1 in 2 for downs, 8mm nuchal, problems with heart

[Sothisisshit]

Hello all. I have just had the scan with very bad news. I am thinking of going straight to termination without waiting for confirmation from cvs. Just don't want to be pregnant for a minute longer than necessary with this awful result. But I guess there is a tiny and minute chance that this is ok and I have to know for sure. Anyone been in this position?

Yes, that's where I had the scan. And that's who handed me the Marie stope website address at the end of this really traumatic day. It was so weird in some ways, like I'd come in off the street with an unwanted pregnancy, rather than having this quite devastating news after so much hope. It all felt a bit casual I guess. I can't remember if I've said this but the room was full of doctors for the cvs, who were laughing and joking. But I guess I could try calling them tomorrow.

Ps. Did you all cry? A lot? I am trying not to be such a wuss. I think even my family, although sad for me, think that I should count my blessings and all that. It IS much less bad given that I have two kids already, I do totally see that. But ... this is harder even than I'd imagined. I keep having half an hour of normality, then having to hide from the kids and sob in my room.

I'm so sorry you are going through this. Yes, crying all the time is normal! I did all the time.

I had a tfmr 6.5 years ago due to T18 (Edward's) at 14 weeks (my dates, 12 theirs, but that was because the baby was so small and deformed). I had a CVS the same day the scan showed all the anomalies and the hospital arranged for the termination a week later. I opted for a surgical termination as I didn't want to be left to deliver at home which is what would have happened. It was carried out on a gynae ward so no sign of any other pregnancies. The only issue was that I didn't conceive again for 18 months despite trying straight away. I don't know if the termination had anything to do with that.

I don't understand why your hospital/midwife/consultant have left the organisation of a termination up to you. That's terrible! Do you have a midwife or a consultant? If so please contact them and ask them to help, not that you should have to.

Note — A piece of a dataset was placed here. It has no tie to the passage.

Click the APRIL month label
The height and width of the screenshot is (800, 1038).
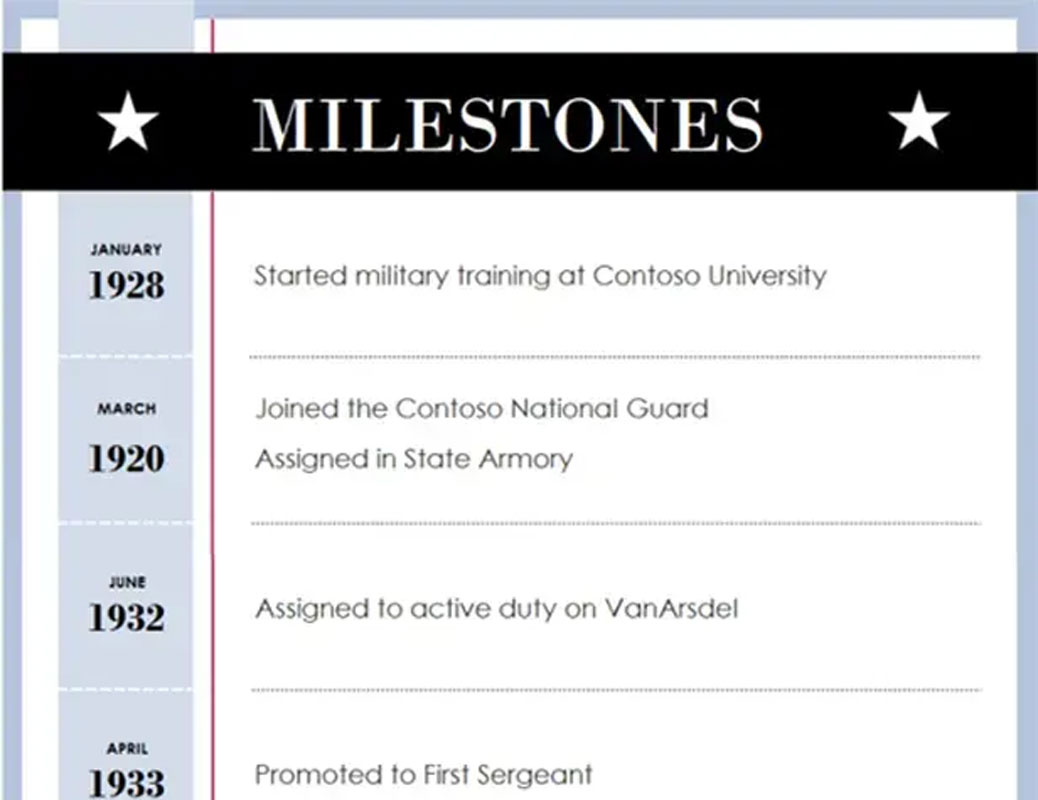pyautogui.click(x=126, y=748)
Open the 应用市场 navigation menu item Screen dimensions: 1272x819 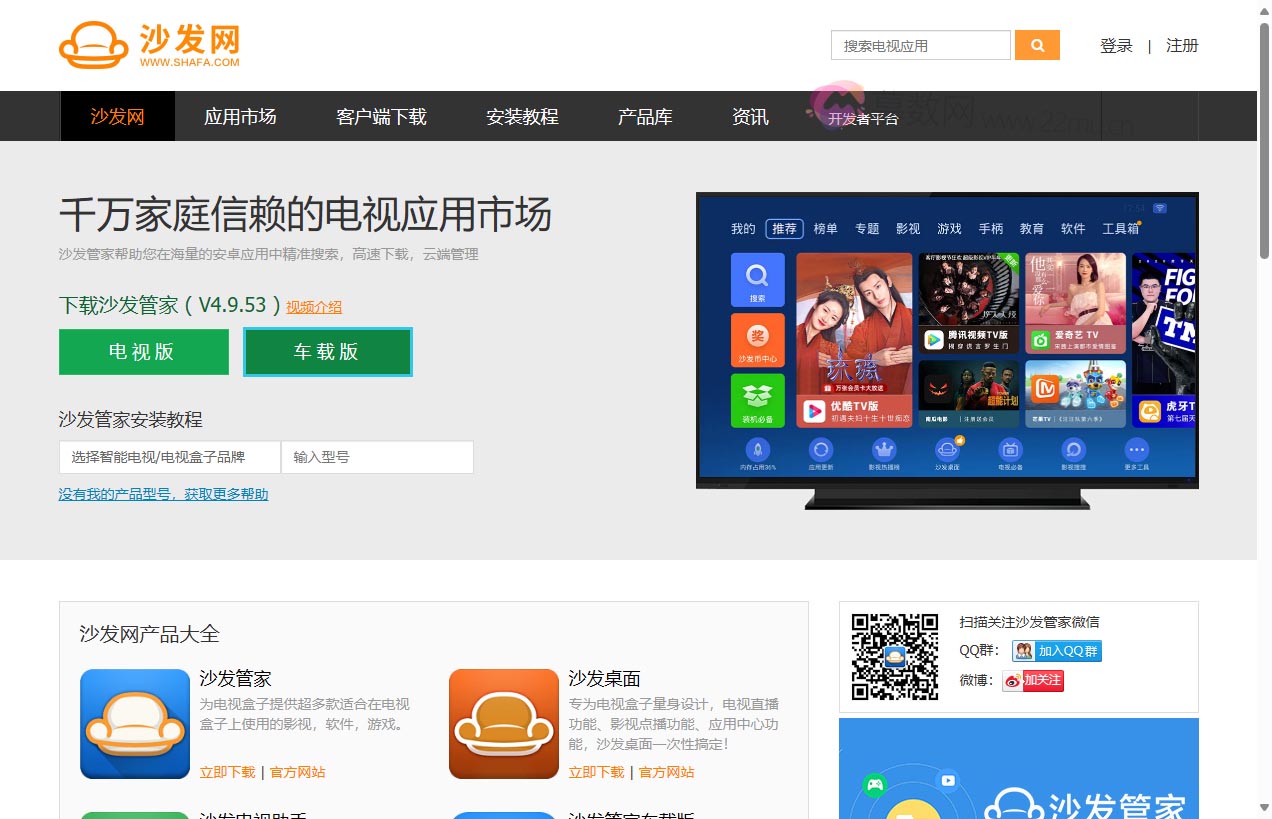coord(240,116)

Get in contact with ARC (antenatal results and choices). They were really helpful in helping me come to terms with what had happened.

It's a devastating diagnosis regardless of children or not so don't feel even slightly mitigated! I cried non stop for a few weeks and then it tapered slowly from there but I wasn't able to properly function for a while. I still cry now even though I had my rainbow. The cvs will tell you boy/girl so think about whether you wAnt to know and maybe name him/her. We got a lovely plant in the garden to remember her and I take comfort in caring for it and sit there sometimes when I feel sad. I know that's a long way off for you but give yourself time to cry and come to terms with everything.

Am angry at the hospital that they aren't being more proactive! I would ring them again and ask - maybe ask your partner to do it if you can't face it?

Thanks both. Peaches, what a horrible trauma for you too. I don't think I was complacent about this sort of thing before, but now I see even more clearly how many people are carrying these scars, even if they remain hidden from public view.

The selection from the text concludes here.